OBJECTIVE:
To develop and validate a ChatGPT-powered tool for assessing letters of recommendation in obstetrics and gynecology residency applicants.
METHODS:
This study was conducted in two phases at a university-based obstetrics and gynecology residency program. During the development phase, 30 letters of recommendation were used to create ChatGPT prompts based on a validated scoring rubric that assesses phrases, letter features, and applicant abilities. ChatGPT scores were compared with benchmarks using intraclass correlation coefficients (ICCs) to evaluate reliability, and ChatGPT processing times were measured against those of human reviewers. In the second phase (validation), 88 letters of recommendation from residents with and without academic deficiencies (n=30) were analyzed using the ChatGPT prompts developed and refined in the first stage. Residents with academic deficiencies (case group) were matched 1:1 with a control group of residents without noted deficiencies by medical school, gender, and training period. The letter of recommendation scores between the case and control groups then were compared using the Mann-Whitney U test.
RESULTS:
ChatGPT significantly reduced review time per letter, from 7.2 minutes to 45 seconds. Inter-rater reliability between ChatGPT and benchmark scores indicated strong agreement for specific phrases (ICC 0.82, 95% CI, 0.75–0.88), moderate agreement for letter features (ICC 0.75, 95% CI, 0.68–0.82), and fair agreement for applicant abilities (ICC 0.70, 95% CI, 0.62–0.78). After refinement, ICCs improved to 0.92 (95% CI, 0.88–0.95), 0.81 (95% CI, 0.74–0.87), and 0.77 (95% CI, 0.69–0.84).
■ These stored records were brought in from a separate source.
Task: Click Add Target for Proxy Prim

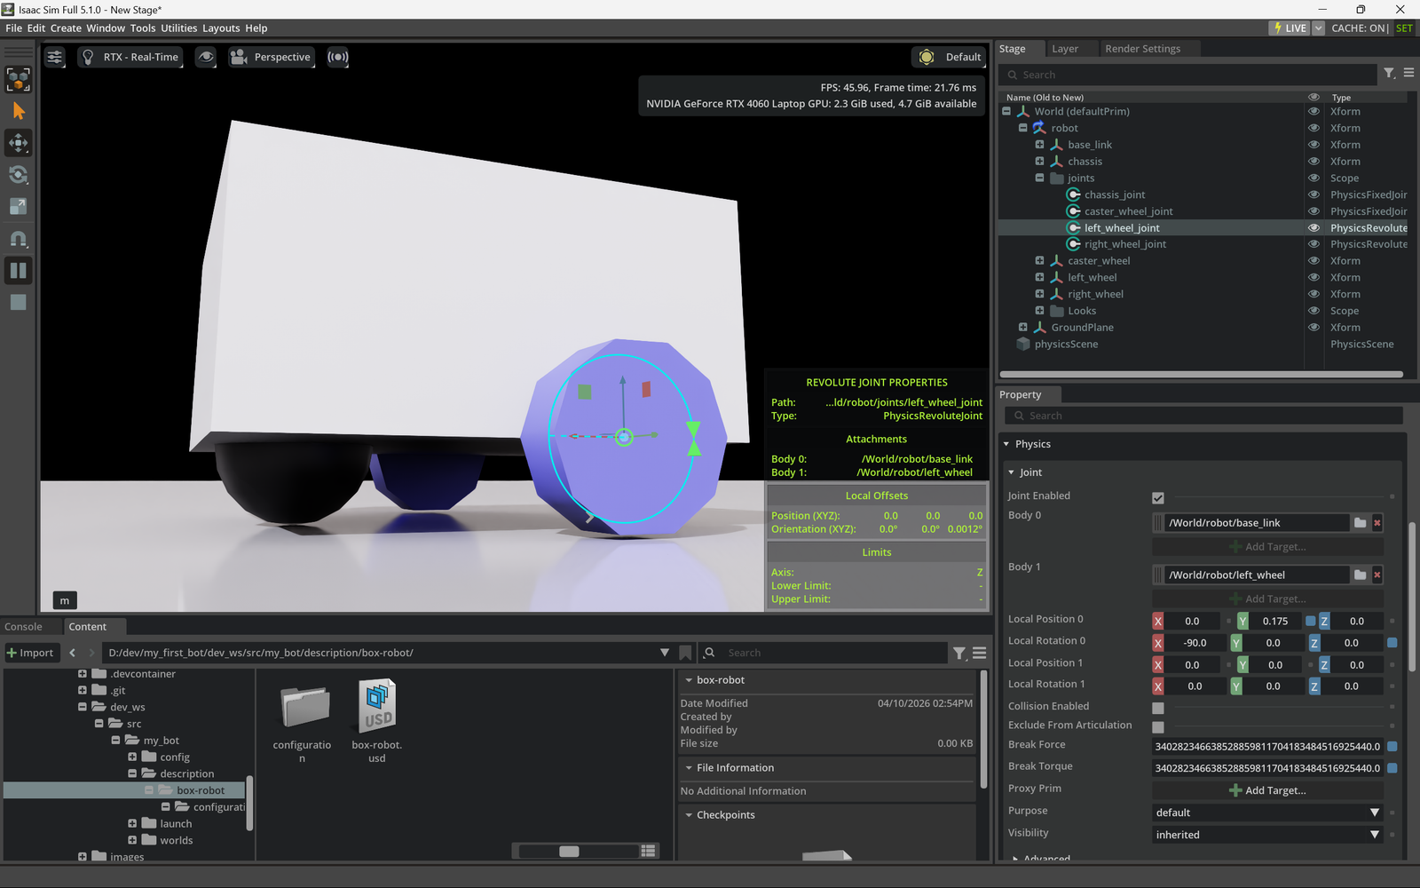Action: (1267, 790)
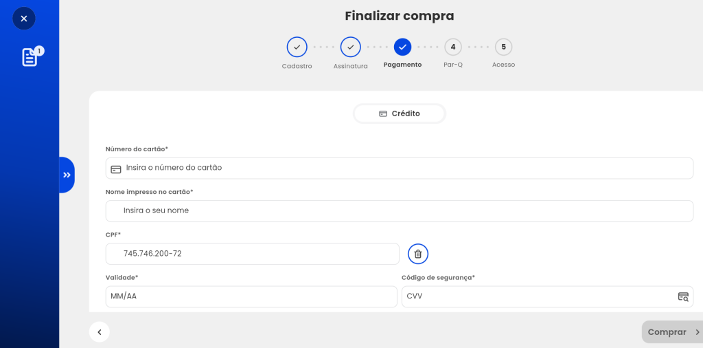
Task: Jump to step 5 Acesso
Action: point(503,47)
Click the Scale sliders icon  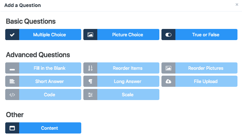tap(90, 95)
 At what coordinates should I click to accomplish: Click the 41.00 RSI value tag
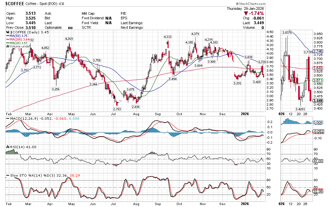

Mean letter of recommendation scores for specific phrases differed significantly between residents with deficiencies (4.49; 95% CI, 3.29–5.68) and residents in the control group (6.00; 95% CI, 5.00–7.00) (P=.017). Subgroup analysis showed an even greater gap between residents with multiple deficiencies (2.15; 95% CI, 1.42–3.38) and residents in the control group (6.00; 95% CI, 5.00–7.00; P<.001), suggesting a higher predictive value for at-risk residents.
CONCLUSION:
ChatGPT can enhance the residency selection process by providing reliable letter of recommendation analysis significantly faster than human reviewers and effectively identifying key phrases in letters of recommendation that could predict future academic deficiencies.